Kevin Stannard, head of innovation and learning at GDST, explained that the change in pupils’ expectations of their teachers took place gradually during secondary school.
“Students in key stage 3 tend to carry with them, from the later primary years, an appreciation of teachers who challenge them and give them scope to make choices and be independent,” he said.
“This happens again in the sixth form, with an additional focus on teaching that enthuses and inspires. But there appears to be a change of focus in Years 10 and 11.”
He said the shift was already noticeable by the end of key stage 3: “You get the sense by Year 9 that pupils have a more instrumentalist approach to what they want from teaching.
“They are adapting their definition. Pupils develop a rational response to the system and they really appreciate the teachers who get the pressure they are under, who give them the resources they need.”
The trust’s analysis concludes: “The stand-out difference is represented by the influence of the battery of external exams at age 16.”
This, the trust said, was “a distracting factor” that forced students into a state of “learned helplessness”.
‘Indicative of stress’
Jonathan Taylor, headteacher of Wymondham College, a state boarding secondary school in Norfolk, said the evolution of pupils’ expectations over their school careers was a pattern he recognised.
“In the younger year groups they look for a nurturing approach, but in the later years, exam-based teaching is more desirable,” he said. “It is indicative of the stress within the system, particularly around GCSE.”
But, Mr Taylor added, whatever the pupils of any age said that they wanted from school staff, they actually responded best to inspirational teachers.
Caroline Jordan, headteacher of Headington School in Oxford and this year’s president of the Girls’ Schools Association, said she thought the findings were “symptomatic” of children being overly tested, but she agreed with Mr Taylor about the importance of providing inspiration to pupils.
Ms Jordan said: “Inspiring teachers during Years 10 and 11 really do make the difference and can encourage their pupils to take their subject beyond GCSE.”

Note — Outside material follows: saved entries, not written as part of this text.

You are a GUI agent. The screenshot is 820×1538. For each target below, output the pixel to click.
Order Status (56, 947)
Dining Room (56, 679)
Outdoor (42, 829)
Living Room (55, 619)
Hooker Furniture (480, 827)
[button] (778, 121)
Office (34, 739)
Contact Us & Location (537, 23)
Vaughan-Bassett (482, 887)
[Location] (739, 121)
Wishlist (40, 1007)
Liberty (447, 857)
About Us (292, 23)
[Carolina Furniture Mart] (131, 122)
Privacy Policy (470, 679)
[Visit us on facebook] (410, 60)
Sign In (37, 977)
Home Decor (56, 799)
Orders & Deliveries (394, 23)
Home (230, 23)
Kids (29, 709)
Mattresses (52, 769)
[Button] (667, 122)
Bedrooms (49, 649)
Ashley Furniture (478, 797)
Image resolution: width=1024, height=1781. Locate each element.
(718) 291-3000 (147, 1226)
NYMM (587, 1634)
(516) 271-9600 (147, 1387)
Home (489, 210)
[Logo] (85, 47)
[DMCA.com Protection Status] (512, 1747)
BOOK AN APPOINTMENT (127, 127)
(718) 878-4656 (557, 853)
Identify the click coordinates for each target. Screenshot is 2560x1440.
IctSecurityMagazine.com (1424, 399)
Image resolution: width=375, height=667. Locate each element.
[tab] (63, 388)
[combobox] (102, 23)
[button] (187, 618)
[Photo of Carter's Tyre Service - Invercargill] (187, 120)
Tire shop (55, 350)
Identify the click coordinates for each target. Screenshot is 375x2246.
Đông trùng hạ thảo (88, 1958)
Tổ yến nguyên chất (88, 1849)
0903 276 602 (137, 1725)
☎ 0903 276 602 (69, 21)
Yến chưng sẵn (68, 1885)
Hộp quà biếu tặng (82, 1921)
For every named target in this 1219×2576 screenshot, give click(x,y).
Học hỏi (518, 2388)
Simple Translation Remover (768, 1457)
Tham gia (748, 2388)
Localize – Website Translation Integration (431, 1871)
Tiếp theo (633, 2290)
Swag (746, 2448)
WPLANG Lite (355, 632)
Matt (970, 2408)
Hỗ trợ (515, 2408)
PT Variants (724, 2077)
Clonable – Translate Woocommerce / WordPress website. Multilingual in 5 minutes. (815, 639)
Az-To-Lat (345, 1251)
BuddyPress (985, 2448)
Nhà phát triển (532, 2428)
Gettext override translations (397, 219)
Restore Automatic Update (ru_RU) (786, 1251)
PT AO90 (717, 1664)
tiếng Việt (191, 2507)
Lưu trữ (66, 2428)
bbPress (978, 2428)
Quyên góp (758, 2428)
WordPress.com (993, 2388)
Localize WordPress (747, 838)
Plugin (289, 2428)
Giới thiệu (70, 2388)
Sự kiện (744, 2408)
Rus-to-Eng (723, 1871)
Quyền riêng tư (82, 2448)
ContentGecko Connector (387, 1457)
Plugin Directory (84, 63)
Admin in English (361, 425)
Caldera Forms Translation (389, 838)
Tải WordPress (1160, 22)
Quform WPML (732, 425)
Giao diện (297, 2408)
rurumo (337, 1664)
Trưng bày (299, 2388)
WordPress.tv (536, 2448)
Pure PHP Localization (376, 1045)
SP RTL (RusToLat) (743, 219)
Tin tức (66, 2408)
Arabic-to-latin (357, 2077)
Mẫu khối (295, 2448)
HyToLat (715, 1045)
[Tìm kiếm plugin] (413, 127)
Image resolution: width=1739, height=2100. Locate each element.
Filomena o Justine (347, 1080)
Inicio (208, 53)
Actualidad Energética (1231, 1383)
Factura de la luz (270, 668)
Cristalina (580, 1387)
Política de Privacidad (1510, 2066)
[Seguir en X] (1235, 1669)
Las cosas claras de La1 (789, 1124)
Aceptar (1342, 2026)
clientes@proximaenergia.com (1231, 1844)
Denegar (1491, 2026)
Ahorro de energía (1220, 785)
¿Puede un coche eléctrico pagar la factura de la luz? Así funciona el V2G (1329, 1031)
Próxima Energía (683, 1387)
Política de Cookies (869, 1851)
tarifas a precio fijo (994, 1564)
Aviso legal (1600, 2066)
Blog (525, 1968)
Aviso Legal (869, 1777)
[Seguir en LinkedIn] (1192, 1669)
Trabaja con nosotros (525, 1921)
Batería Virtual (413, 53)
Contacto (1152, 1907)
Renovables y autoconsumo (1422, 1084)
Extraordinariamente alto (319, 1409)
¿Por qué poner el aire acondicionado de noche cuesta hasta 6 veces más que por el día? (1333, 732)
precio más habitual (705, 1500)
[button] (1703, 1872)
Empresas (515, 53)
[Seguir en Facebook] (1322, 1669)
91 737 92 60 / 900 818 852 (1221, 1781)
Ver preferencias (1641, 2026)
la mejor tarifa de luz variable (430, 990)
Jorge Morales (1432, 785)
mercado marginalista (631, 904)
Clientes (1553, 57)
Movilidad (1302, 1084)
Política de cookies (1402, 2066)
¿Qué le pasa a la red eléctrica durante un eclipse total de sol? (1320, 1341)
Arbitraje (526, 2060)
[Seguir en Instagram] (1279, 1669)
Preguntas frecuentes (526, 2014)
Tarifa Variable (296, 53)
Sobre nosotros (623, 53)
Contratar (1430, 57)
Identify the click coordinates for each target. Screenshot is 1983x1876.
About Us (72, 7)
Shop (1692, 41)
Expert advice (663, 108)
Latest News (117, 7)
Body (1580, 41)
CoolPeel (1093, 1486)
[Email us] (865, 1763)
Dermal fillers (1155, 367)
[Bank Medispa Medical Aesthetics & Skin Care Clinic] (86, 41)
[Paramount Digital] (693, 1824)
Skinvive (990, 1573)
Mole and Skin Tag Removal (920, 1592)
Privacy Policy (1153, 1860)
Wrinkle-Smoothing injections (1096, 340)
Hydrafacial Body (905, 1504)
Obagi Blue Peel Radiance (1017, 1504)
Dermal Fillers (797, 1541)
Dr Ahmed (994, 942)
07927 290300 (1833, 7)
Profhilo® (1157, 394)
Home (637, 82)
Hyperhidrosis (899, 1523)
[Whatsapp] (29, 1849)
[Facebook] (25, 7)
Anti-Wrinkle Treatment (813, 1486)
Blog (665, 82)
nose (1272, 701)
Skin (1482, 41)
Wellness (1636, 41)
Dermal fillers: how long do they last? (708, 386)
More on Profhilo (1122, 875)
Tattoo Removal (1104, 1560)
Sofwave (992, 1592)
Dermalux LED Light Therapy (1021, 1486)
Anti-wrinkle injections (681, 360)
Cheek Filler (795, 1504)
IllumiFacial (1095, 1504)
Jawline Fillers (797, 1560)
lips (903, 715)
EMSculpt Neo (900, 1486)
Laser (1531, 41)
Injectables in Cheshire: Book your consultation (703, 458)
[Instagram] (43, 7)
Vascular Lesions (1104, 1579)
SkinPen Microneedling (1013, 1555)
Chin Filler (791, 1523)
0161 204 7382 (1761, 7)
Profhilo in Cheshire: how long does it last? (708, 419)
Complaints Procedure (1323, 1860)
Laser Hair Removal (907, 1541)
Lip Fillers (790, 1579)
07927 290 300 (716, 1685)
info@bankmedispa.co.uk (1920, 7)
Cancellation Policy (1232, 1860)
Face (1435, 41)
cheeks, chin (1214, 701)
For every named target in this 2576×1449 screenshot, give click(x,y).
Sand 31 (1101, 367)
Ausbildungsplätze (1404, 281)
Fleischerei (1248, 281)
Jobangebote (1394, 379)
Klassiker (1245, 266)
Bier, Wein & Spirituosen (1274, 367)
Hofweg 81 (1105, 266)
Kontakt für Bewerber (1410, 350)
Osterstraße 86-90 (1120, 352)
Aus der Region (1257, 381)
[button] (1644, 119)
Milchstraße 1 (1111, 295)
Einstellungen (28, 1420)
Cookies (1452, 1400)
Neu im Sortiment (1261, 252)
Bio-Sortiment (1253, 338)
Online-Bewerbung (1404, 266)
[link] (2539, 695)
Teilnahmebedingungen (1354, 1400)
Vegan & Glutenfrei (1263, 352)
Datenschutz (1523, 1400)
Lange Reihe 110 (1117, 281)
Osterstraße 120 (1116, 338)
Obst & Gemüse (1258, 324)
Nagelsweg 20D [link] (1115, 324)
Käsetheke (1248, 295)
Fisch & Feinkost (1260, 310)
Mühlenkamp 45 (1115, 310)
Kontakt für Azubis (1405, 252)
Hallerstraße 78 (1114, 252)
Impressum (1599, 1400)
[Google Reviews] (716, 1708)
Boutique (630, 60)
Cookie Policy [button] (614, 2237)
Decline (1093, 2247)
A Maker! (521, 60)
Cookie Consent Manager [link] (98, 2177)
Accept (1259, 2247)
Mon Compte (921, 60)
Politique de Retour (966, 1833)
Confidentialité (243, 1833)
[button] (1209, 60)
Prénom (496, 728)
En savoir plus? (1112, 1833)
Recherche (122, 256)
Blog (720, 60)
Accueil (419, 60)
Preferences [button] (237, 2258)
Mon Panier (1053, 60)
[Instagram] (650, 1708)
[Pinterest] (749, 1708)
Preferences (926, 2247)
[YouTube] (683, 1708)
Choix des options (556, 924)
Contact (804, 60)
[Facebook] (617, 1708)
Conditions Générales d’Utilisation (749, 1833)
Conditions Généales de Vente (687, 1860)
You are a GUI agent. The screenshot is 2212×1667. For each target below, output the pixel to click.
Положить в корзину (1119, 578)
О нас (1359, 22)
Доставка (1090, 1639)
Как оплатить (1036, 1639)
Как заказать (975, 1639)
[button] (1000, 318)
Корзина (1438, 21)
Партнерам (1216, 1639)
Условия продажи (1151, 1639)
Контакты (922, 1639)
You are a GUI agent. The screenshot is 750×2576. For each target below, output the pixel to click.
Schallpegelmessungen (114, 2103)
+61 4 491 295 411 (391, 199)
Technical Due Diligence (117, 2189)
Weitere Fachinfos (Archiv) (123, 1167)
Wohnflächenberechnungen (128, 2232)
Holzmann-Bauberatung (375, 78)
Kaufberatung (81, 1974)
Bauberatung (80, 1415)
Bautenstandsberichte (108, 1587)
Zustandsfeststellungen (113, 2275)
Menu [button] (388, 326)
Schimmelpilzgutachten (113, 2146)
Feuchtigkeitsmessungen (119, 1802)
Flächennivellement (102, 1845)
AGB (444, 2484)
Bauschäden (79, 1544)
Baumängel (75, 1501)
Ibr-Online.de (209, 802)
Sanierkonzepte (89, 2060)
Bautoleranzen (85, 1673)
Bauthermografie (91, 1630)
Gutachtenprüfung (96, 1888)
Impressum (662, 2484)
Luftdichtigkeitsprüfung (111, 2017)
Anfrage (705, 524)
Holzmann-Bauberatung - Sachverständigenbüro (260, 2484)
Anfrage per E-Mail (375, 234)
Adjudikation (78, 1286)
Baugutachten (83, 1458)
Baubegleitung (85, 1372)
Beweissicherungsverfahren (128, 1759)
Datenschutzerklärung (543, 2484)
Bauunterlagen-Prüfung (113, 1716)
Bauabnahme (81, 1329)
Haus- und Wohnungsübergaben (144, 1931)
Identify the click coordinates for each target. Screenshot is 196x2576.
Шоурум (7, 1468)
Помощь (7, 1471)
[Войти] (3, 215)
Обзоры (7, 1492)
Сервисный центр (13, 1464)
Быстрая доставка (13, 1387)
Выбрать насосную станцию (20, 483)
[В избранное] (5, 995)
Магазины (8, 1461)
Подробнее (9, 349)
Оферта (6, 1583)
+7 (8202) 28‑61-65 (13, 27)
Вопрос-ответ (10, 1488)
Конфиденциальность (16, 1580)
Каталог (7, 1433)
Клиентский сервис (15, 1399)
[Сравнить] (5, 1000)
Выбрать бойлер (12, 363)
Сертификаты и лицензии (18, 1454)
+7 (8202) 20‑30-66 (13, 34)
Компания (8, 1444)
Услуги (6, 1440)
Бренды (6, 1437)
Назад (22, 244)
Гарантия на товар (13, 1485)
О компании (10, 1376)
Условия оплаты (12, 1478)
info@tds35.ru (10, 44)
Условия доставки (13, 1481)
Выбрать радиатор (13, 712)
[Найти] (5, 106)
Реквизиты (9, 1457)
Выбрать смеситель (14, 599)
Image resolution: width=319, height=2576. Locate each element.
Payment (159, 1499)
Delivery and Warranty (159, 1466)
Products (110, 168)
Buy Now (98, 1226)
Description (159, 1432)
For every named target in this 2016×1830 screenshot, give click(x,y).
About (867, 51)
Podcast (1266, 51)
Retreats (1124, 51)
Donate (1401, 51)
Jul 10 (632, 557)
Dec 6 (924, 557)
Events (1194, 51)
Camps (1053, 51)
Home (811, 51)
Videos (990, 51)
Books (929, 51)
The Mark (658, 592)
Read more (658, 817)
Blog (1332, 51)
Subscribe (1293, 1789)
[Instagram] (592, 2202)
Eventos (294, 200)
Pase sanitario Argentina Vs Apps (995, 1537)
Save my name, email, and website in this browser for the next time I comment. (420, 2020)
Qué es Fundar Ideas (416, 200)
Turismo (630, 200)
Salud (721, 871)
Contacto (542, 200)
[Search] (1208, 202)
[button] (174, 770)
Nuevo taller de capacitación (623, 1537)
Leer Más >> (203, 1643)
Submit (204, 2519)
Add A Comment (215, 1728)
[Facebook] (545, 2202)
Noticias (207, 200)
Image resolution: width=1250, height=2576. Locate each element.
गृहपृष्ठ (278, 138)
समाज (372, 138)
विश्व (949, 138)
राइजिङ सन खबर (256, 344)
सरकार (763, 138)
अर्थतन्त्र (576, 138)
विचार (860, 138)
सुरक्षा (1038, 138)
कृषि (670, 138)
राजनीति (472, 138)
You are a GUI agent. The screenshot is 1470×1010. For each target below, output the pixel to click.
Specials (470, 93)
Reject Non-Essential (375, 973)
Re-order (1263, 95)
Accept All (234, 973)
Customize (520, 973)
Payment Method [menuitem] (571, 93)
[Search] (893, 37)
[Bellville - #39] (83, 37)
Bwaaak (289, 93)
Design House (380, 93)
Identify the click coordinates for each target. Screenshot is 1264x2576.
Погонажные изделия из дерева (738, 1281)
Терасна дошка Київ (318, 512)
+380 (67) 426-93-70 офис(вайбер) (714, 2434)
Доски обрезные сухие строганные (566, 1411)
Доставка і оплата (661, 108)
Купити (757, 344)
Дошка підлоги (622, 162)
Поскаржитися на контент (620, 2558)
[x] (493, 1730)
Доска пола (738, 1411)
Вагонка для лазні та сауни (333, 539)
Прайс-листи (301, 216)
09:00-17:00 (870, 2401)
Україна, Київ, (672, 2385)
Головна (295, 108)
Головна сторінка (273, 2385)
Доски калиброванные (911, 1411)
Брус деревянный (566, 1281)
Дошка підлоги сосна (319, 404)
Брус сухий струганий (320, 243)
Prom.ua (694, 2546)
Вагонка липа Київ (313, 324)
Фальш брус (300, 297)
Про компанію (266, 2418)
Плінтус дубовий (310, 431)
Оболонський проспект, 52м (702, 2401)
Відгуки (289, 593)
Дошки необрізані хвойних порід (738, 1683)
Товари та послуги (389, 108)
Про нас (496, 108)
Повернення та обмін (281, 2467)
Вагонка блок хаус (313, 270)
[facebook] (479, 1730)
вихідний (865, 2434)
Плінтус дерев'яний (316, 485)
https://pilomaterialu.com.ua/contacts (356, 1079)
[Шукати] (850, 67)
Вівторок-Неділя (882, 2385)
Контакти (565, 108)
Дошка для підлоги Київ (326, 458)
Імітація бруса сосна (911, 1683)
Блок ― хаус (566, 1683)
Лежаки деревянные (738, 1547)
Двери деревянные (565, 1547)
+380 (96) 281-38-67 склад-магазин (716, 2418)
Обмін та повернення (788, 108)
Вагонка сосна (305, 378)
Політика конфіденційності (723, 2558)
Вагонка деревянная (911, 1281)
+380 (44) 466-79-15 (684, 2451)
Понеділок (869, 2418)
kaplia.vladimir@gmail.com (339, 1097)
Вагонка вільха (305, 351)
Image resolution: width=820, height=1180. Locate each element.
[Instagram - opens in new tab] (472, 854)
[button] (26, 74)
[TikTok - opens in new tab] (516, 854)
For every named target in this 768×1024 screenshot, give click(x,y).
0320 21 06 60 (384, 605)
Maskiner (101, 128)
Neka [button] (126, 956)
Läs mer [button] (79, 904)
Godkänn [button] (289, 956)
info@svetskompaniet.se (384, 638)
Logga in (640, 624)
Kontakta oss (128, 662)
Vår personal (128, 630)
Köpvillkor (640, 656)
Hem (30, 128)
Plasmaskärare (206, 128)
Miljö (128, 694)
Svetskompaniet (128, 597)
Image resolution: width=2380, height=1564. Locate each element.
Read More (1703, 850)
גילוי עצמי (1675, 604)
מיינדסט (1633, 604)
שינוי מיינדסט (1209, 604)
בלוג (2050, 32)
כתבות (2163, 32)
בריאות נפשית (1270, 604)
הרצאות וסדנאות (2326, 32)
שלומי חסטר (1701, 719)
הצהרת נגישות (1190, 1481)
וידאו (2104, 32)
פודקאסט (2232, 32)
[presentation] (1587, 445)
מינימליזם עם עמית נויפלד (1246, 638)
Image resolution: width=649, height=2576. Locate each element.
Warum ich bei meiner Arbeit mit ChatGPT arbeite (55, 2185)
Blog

What attributes make a great teacher?
The online survey was open to students of the 26 GDST girls’ schools and academies over a two-week period early in the summer term 2016.
A total of 11,902 students responded, from all school year groups. They were asked: “What attributes make a great teacher?”
The results reveal how pupils’ views of what makes a good teacher change over time and can be divided into several phases:
In primary school, pupils said they valued teachers’ personal qualities, such as being calm, helpful, kind and funny. A great teacher “must be a bit humorous”, “always helps you when you need it” and “is kind, good and nice, and looks after us”.
In the early years of secondary, pupils valued these personal qualities but were more specific, and respond to teachers who challenge them and communicate well. A great teacher “makes complicated topics easy”, “inspires you to do your best” and “gives a reason for telling people off”.
During the GCSE years, pupils become more utilitarian in their approach, wanting teachers who can get them through their exams. A great teacher “teaches with close reference to the syllabus” and “provides good notes and resources”.
In the sixth form, pupils were looking for a bit more passion. A great teacher “knows the subject really well”, “enjoys sharing their subject” and “inspires me”.